From mboxrd@z Thu Jan  1 00:00:00 1970
Return-Path: <linux-kernel-owner@vger.kernel.org>
Received: (majordomo@vger.kernel.org) by vger.kernel.org via listexpand
	id S1757935Ab2CHPyJ (ORCPT <rfc822;w@1wt.eu>);
	Thu, 8 Mar 2012 10:54:09 -0500
Received: from mx1.redhat.com ([209.132.183.28]:35815 "EHLO mx1.redhat.com"
	rhost-flags-OK-OK-OK-OK) by vger.kernel.org with ESMTP
	id S1757258Ab2CHPyD (ORCPT <rfc822;linux-kernel@vger.kernel.org>);
	Thu, 8 Mar 2012 10:54:03 -0500
Date: Thu, 8 Mar 2012 16:46:41 +0100
From: Oleg Nesterov <oleg@redhat.com>
To: "Dmitry ADAMUSHKA (EXT)" <dmitry.adamushka_ext@softathome.com>,
        "H. Peter Anvin" <hpa@zytor.com>
Cc: Ingo Molnar <mingo@elte.hu>, Ralf Baechle <ralf@linux-mips.org>,
        wouter cloetens <wouter.cloetens@softathome.com>,
        linux-kernel@vger.kernel.org,
        Dmitry Adamushko <dmitry.adamushko@gmail.com>
Subject: Re: 'khelper' (child) is stuck in endless loop: do_signal() and
	!user_mode(regs)
Message-ID: <20120308154641.GA10380@redhat.com>
References: <139779962.60750.1331202718116.JavaMail.root@storentr1.softathome.com> <1331646690.60780.1331203030720.JavaMail.root@storentr1.softathome.com>
MIME-Version: 1.0
Content-Type: text/plain; charset=us-ascii
Content-Disposition: inline
In-Reply-To: <1331646690.60780.1331203030720.JavaMail.root@storentr1.softathome.com>
User-Agent: Mutt/1.5.18 (2008-05-17)
Sender: linux-kernel-owner@vger.kernel.org
List-ID: <linux-kernel.vger.kernel.org>
X-Mailing-List: linux-kernel@vger.kernel.org

Hi Dmitry,

I think you are right, but I am not expert. Add Peter.

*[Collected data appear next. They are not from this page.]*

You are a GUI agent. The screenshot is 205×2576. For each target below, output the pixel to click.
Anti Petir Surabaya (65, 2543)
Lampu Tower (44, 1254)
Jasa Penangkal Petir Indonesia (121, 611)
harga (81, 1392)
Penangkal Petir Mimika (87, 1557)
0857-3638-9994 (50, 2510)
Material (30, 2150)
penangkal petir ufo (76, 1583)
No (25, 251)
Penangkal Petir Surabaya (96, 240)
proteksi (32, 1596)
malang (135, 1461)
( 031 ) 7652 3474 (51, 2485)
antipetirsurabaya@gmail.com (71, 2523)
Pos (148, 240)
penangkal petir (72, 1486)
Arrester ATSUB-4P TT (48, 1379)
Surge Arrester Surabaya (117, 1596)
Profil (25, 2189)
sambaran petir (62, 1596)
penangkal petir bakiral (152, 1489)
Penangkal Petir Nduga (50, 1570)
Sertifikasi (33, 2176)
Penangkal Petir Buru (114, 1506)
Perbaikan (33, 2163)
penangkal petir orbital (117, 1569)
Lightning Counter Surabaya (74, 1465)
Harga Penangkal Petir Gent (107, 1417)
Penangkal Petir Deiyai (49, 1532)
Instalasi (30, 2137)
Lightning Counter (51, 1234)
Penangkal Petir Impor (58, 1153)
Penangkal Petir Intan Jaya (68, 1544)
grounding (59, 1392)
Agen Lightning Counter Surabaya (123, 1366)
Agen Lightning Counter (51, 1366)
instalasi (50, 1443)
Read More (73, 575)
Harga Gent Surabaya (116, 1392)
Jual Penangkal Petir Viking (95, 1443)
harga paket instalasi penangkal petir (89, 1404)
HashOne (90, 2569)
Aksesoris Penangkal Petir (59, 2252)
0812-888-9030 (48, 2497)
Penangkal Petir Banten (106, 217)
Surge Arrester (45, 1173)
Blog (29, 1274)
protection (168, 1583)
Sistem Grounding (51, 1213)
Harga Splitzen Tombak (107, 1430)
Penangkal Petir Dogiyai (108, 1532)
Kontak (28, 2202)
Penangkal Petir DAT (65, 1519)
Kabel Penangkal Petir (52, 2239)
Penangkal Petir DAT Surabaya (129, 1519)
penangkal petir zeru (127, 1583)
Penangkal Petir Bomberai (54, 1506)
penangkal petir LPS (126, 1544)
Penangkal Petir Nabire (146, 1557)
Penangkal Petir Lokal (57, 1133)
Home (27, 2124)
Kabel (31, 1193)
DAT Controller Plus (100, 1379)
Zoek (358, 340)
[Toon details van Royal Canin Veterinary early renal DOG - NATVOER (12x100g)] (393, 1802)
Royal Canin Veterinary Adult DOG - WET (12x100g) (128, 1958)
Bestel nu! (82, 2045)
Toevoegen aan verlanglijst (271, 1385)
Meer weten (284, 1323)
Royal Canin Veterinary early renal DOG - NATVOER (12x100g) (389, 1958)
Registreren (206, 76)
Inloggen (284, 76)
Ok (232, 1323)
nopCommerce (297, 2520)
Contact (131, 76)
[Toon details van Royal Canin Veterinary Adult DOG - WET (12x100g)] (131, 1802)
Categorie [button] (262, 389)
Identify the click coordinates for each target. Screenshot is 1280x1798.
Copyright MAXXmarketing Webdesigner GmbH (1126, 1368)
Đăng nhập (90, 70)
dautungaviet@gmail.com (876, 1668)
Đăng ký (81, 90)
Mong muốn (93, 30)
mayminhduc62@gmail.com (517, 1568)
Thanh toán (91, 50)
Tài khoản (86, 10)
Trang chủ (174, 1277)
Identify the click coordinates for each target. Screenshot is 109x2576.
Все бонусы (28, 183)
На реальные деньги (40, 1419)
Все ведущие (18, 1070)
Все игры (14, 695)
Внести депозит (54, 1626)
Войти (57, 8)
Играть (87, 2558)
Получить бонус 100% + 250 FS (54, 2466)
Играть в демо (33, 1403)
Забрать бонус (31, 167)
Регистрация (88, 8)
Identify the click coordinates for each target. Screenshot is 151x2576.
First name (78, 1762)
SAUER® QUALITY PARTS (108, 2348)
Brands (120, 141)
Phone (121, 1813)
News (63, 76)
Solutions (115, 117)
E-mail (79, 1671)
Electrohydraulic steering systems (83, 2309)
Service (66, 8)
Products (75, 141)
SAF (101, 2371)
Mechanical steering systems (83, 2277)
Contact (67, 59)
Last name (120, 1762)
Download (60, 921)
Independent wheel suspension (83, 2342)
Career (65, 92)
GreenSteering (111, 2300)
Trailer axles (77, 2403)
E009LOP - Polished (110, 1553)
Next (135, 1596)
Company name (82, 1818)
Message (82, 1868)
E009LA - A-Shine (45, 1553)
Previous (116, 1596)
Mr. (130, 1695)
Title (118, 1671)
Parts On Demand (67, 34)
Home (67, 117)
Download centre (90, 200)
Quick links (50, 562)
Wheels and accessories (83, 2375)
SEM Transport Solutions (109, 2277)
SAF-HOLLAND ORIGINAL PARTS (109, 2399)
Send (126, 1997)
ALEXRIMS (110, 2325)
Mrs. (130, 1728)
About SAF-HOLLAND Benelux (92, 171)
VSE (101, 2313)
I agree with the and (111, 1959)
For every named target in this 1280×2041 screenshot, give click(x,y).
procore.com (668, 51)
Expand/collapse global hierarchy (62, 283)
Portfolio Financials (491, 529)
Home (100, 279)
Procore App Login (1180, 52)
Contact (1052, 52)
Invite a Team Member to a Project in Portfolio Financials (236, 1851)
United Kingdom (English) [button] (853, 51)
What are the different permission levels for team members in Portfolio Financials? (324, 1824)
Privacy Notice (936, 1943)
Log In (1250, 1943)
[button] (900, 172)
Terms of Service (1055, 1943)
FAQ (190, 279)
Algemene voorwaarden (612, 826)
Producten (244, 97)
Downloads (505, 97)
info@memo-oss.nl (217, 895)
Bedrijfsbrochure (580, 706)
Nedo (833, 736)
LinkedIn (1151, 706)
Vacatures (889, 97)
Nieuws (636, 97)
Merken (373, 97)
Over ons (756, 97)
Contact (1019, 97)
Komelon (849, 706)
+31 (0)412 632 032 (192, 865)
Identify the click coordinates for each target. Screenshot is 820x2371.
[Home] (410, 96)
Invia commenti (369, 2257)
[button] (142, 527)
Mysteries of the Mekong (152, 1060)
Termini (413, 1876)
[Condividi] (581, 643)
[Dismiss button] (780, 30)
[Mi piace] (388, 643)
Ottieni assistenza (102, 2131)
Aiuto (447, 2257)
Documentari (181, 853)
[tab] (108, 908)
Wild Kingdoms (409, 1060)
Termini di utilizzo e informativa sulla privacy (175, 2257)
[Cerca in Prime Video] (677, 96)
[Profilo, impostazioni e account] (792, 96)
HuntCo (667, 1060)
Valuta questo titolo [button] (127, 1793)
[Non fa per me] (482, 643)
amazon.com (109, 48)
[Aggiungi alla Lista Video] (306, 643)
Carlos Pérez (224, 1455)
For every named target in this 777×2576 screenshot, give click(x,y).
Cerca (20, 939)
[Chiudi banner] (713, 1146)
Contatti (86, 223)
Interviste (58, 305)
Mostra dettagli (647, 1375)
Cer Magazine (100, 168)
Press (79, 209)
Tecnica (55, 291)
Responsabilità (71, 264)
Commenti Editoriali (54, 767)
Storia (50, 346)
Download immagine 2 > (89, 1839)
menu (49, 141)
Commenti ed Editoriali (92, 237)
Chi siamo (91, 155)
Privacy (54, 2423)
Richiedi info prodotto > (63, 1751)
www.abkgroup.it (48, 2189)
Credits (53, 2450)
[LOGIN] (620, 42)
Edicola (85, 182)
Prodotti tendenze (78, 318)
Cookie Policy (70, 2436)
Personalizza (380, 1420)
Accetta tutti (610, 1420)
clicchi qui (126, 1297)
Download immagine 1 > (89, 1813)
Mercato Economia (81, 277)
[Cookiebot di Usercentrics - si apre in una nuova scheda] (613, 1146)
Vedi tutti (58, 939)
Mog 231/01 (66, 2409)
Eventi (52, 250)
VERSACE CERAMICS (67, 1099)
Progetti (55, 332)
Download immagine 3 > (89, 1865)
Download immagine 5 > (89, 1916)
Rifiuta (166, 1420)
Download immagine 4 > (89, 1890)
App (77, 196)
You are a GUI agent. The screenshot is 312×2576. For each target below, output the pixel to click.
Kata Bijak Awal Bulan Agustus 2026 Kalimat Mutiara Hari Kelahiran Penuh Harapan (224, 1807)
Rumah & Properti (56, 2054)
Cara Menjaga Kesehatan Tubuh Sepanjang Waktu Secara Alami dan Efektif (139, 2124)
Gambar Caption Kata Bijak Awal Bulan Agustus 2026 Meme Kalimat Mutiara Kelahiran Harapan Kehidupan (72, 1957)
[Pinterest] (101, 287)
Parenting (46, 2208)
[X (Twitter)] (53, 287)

On 03/08, Dmitry ADAMUSHKA (EXT) wrote:
>
> Oleg,
>
> I'm able to reproduce this problem on x86 (32 bits)

And I guess "32 bits" is important.
arch/x86/kernel/sys_i386_32.c:kernel_execve() does "int 0x80".

If do_execve() fails before start_thread() and TIF_SIGPENDING
is set, entry_32.S calls do_notify_resume() and we lost.

I guess this is what you meant from the very beginning ;)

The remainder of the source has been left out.